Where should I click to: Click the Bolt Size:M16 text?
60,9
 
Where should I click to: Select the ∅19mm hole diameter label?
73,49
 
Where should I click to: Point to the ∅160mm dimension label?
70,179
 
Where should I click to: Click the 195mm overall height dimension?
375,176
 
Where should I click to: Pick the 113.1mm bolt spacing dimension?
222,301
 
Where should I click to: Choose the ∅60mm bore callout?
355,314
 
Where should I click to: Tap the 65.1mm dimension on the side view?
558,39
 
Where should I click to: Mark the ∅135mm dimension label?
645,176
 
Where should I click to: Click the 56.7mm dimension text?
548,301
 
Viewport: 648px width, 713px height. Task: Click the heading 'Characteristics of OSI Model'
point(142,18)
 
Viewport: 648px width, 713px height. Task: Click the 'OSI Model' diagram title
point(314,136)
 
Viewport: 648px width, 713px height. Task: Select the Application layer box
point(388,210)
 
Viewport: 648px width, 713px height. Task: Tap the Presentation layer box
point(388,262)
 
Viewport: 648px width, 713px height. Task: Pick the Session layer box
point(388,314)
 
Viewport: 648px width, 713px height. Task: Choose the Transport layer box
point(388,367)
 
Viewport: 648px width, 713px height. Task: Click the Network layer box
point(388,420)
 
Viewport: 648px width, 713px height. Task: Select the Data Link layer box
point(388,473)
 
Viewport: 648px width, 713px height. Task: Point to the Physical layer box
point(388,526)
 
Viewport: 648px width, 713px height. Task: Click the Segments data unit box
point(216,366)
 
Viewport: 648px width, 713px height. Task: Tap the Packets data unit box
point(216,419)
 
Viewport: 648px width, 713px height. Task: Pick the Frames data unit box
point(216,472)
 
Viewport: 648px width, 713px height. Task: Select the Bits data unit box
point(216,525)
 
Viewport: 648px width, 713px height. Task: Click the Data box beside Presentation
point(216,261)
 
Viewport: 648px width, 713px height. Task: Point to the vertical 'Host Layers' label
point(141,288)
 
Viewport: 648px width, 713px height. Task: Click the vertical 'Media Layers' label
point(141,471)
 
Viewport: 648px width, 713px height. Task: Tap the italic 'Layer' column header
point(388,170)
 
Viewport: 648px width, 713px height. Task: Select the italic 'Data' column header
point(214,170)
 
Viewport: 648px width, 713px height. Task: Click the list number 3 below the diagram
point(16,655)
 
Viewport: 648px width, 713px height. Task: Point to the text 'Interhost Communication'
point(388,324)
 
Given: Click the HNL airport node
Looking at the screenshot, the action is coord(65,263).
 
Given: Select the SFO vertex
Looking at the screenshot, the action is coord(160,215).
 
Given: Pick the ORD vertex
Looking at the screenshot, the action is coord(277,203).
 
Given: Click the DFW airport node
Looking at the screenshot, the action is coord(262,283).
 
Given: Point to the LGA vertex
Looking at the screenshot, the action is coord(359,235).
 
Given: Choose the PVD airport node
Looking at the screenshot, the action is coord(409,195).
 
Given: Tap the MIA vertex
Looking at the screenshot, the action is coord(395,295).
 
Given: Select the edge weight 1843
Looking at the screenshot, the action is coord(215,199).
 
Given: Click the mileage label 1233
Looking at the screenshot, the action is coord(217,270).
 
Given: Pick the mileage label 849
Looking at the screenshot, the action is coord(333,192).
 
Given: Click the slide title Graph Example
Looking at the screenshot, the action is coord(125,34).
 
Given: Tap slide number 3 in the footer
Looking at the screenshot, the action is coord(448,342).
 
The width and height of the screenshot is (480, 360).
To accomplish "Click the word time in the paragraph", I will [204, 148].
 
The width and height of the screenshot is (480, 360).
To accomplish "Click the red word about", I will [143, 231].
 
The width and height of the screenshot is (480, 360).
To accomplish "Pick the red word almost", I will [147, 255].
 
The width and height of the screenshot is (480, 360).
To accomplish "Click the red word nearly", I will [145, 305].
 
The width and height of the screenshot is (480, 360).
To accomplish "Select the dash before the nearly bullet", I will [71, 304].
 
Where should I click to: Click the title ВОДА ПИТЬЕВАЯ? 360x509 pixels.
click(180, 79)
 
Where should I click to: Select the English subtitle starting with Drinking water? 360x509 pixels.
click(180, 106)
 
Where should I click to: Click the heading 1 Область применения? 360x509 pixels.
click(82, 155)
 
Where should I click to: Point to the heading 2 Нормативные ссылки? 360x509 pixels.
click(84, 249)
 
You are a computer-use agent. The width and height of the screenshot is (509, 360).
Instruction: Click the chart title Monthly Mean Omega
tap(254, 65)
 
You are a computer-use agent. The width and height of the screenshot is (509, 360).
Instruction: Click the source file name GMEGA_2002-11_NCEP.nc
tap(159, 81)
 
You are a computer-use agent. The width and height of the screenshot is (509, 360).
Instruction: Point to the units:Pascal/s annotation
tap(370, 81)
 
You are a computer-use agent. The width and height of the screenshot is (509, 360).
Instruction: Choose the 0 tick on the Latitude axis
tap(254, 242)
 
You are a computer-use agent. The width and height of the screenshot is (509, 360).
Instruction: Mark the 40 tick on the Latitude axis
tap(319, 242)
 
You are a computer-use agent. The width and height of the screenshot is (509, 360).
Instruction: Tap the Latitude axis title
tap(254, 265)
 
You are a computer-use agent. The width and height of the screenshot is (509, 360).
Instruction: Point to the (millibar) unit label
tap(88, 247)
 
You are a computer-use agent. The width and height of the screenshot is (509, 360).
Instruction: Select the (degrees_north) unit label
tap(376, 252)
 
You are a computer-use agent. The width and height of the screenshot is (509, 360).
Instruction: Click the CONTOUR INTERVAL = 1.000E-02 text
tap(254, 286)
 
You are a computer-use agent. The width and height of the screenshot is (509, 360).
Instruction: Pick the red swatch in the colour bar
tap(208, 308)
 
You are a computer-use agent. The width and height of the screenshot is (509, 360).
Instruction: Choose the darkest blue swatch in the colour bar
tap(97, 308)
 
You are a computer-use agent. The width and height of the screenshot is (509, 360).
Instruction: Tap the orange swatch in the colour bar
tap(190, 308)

★ ★ ★

Collect every line above that contains the word "Layers".

Viewport: 648px width, 713px height. Task: Point to the vertical 'Host Layers' label
Viewport: 648px width, 713px height. Task: Click the vertical 'Media Layers' label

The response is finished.